The Weight of the War
Inspired by Tim O'Brien's novel: The Things they Carried
As the rooster crowed its warning of the coming dawn, Private Hutchins felt a cold pang of dread. The jungle around him was filled with the eerie silence that followed a night filled with artillery fire. His sweaty hands tightened around the worn grips of his M-16, the blackened metal cool against his feverish skin. Today, they were heading into the heart of the conflict, a place where the enemy was as numerous as the trees in the jungle. A place the soldiers referred to as 'Hades on Earth'. Hutchins was scared. More scared than he had ever been. He remembered the man from his town who had enlisted and then come back in a box. The man was a hero, but all Hutchins could see was a white cross and a flag-draped coffin.
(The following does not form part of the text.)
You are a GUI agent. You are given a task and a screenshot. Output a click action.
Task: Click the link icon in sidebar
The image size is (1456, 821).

Hutchins checked his pack, the familiar routine bringing a small measure of comfort. He felt the weight of the extra ammunition, the squared corners of the MREs, the cylindrical form of his canteen. He also carried a picture of his high school sweetheart, a four-leaf clover pressed between the folds of a letter from his mother, and a small Bible. He carried memories of football games and prom nights. He carried the weight of his father's disapproval and the dreams of his younger brother who idolized him. He carried the fear of death and the hope of life.
He looked at his fellow soldiers. Each man was a mirror reflection of his fear and apprehension. He saw their eyes, clouded with the weight they carried. Each carried their own cache of fear, sentimentality, bravado, and homesickness. There was Johnson, with his lucky rabbit's foot and the weight of his wife’s infidelity. Sanchez, with his love letters and the guilt of leaving a son he had never met. And Thompson, with his comic books and the shame of a cowardly act that had killed a friend.
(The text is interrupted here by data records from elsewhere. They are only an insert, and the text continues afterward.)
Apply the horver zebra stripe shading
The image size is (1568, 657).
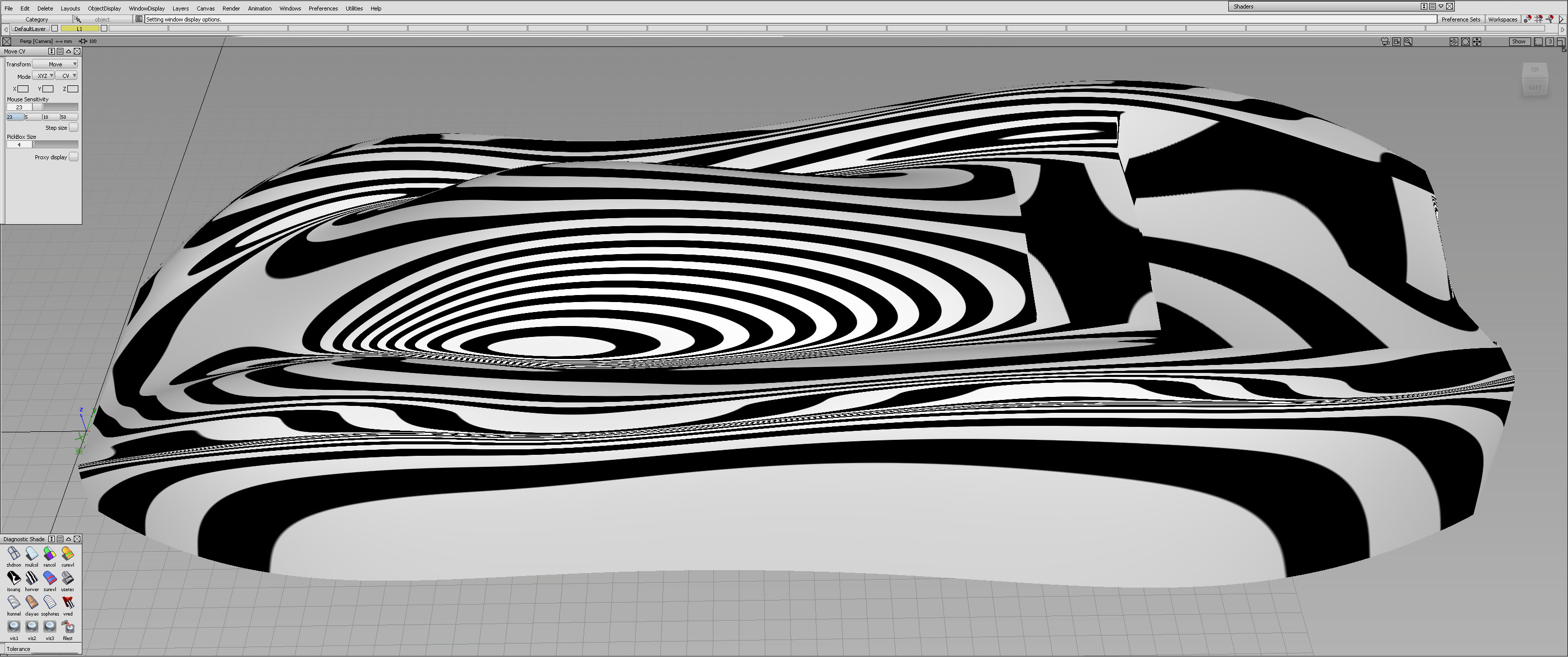[x=31, y=579]
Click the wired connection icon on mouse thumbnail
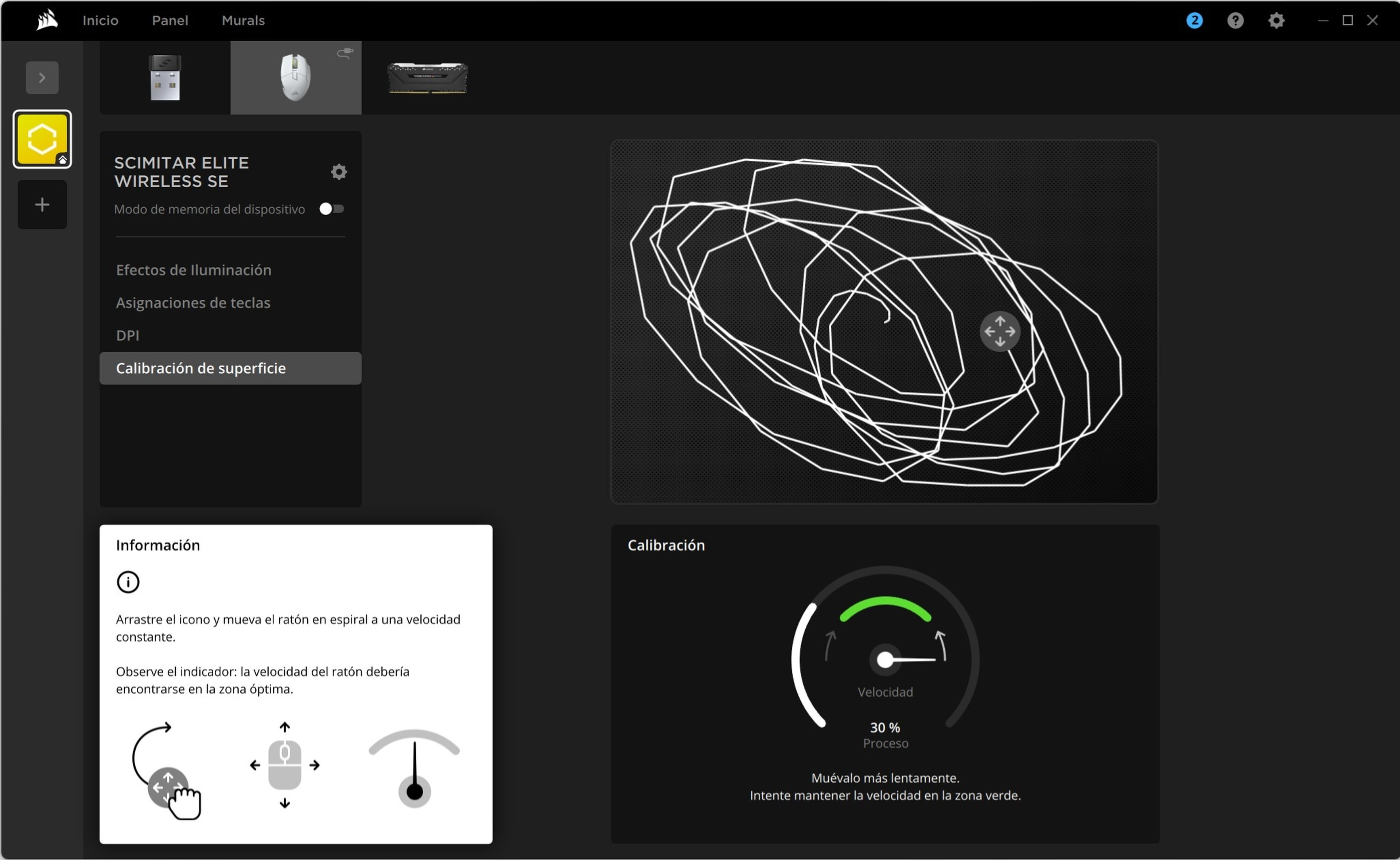The height and width of the screenshot is (860, 1400). click(x=345, y=54)
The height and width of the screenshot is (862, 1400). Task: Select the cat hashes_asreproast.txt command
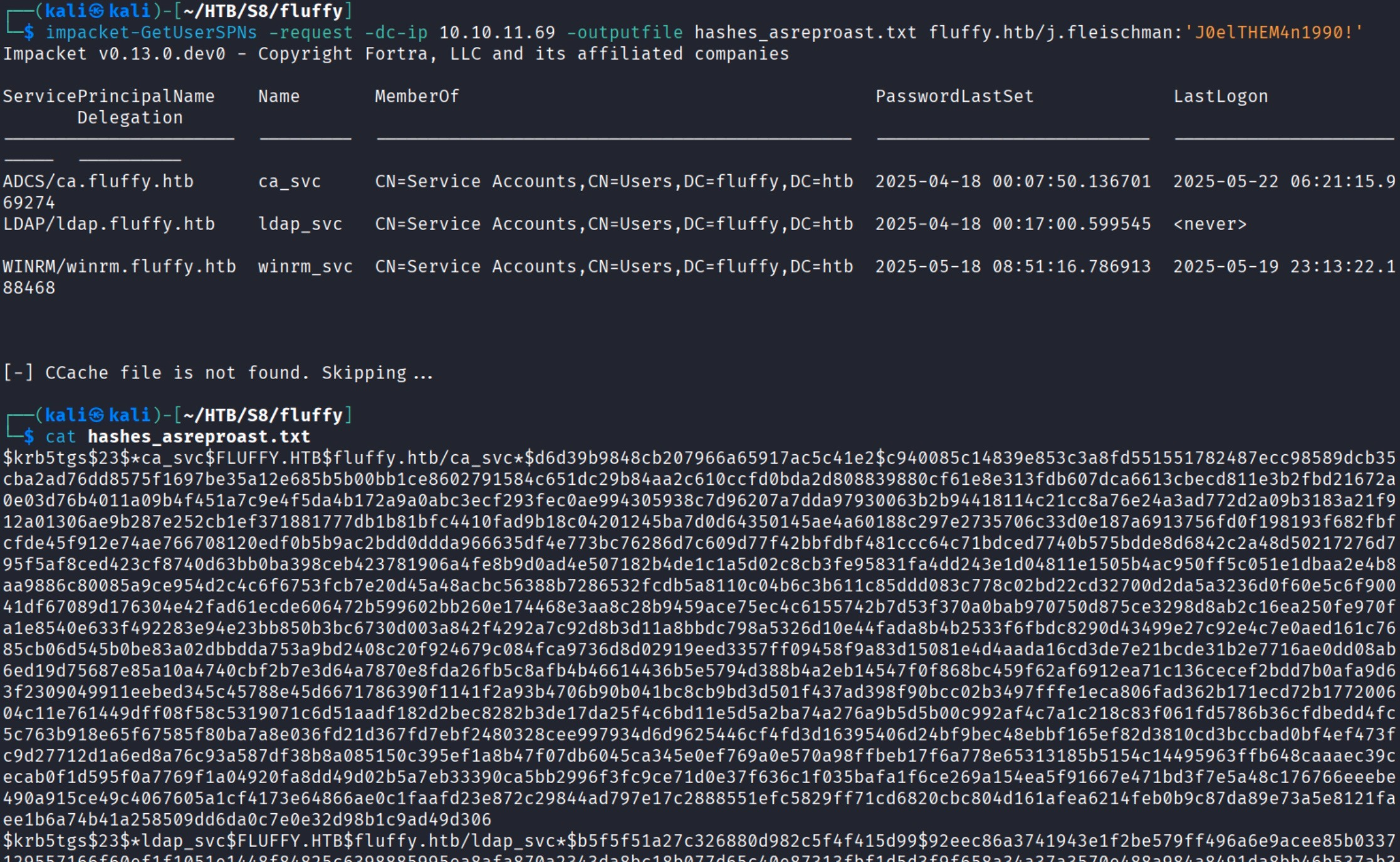coord(177,435)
As the sun crept over the horizon, casting long shadows that danced and flickered across the jungle floor, they moved out. With each step, the weight they carried grew heavier. The fear, the guilt, the hope, the memories, each added their own crushing gravity. Yet, they trudged on.
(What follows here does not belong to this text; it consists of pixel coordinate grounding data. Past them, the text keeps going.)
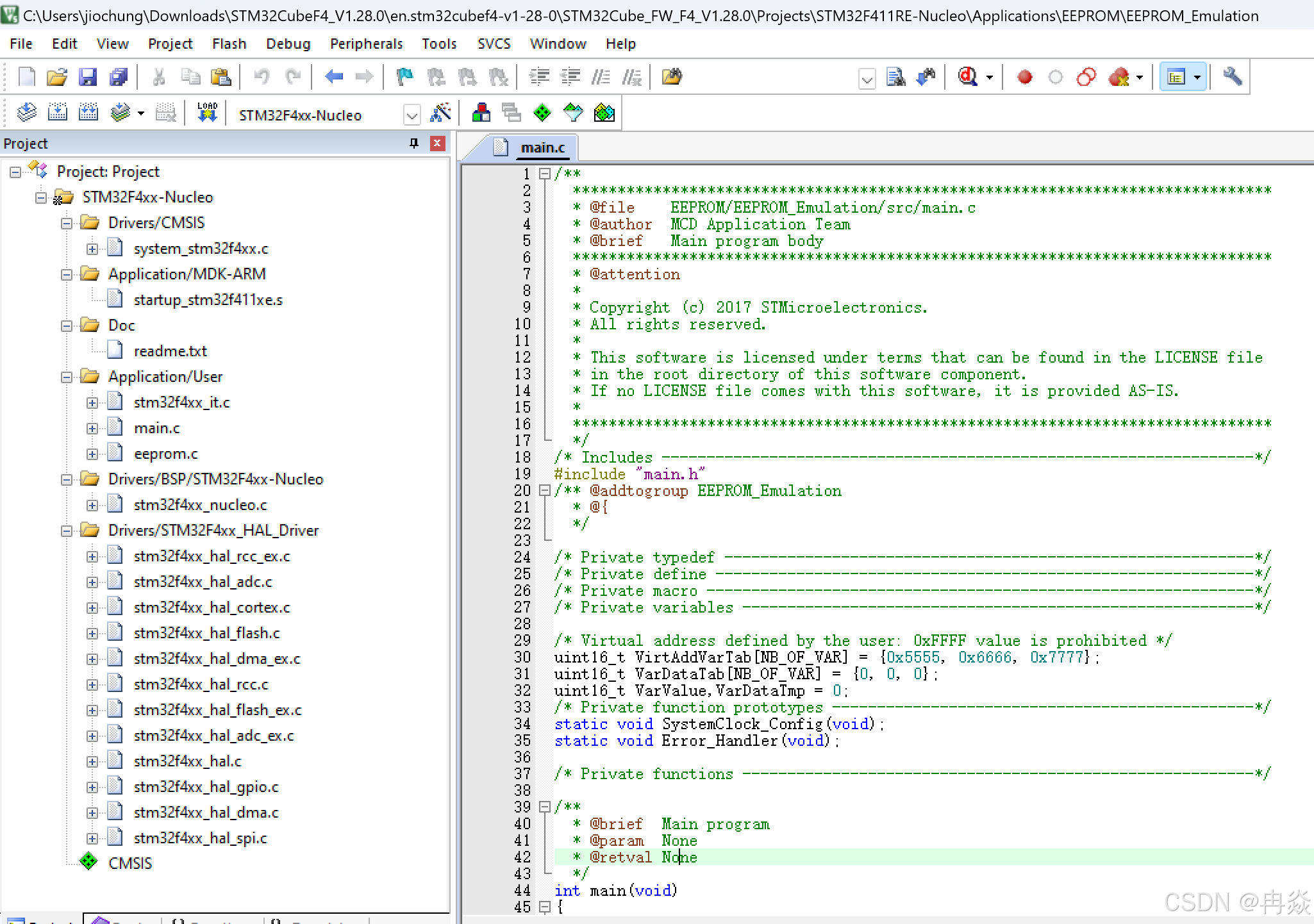Open the STM32F4xx-Nucleo target dropdown
The image size is (1314, 924).
(412, 115)
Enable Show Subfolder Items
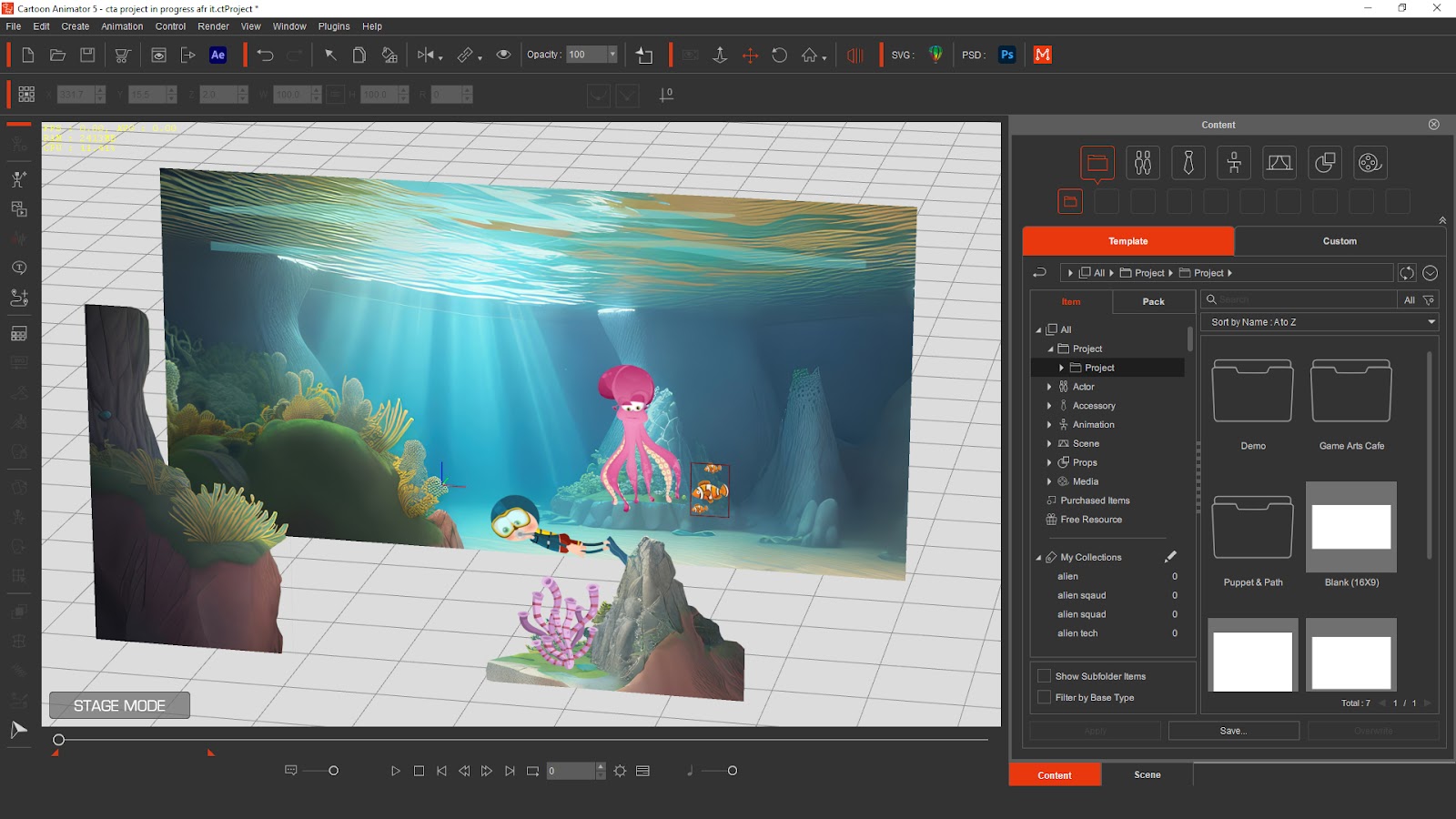Viewport: 1456px width, 819px height. tap(1045, 676)
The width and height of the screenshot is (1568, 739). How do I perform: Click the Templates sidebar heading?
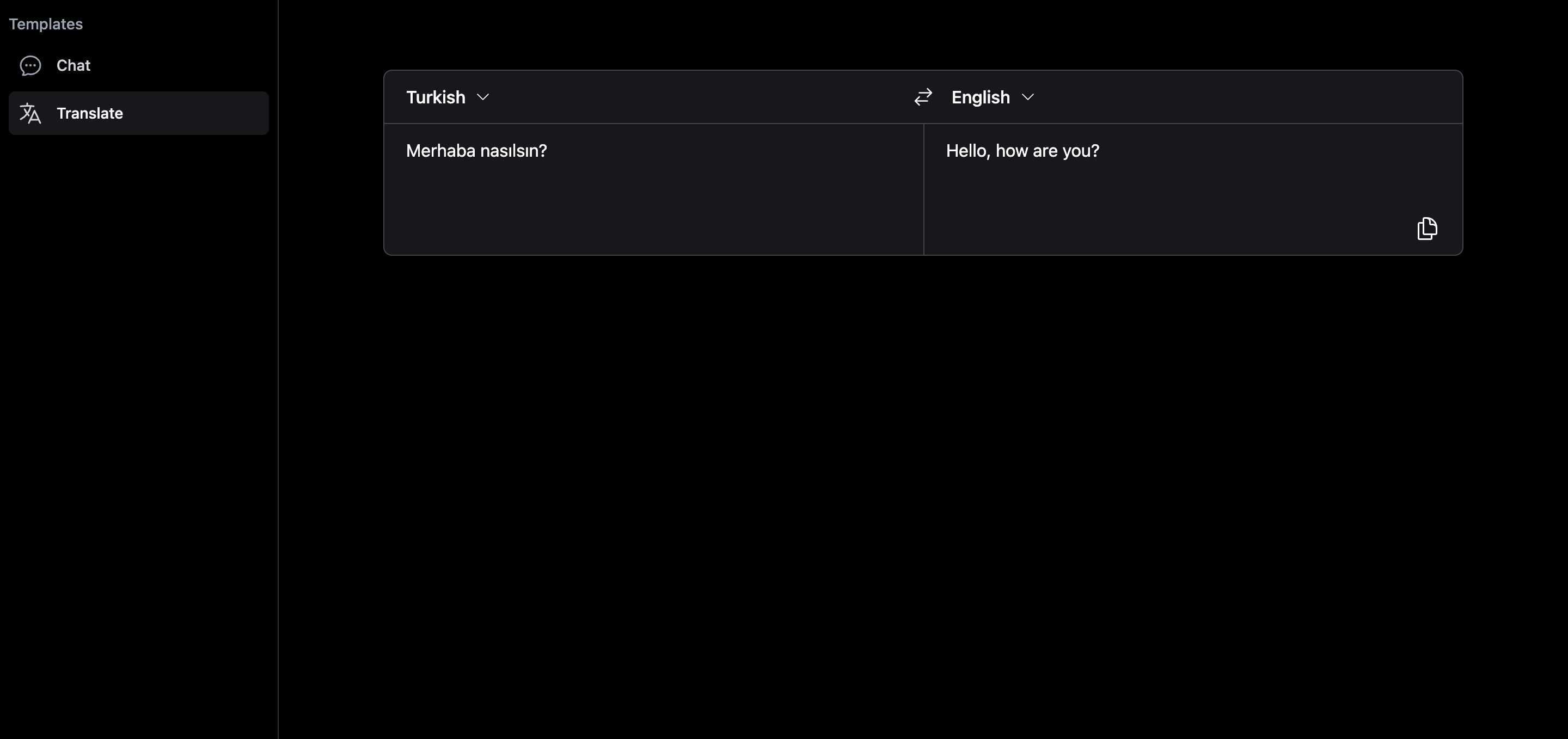46,24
They were warriors. They fought not just against an unseen enemy, but also against the weight they carried within. They were not heroes. They were men. Ordinary men who had been thrust into extraordinary circumstances. And they carried their burdens, as men have done for millennia, with quiet resignation.
The things they carried were not just physical items. They were pieces of their souls, fragments of their identities. And for some, the things they carried were all that remained of them.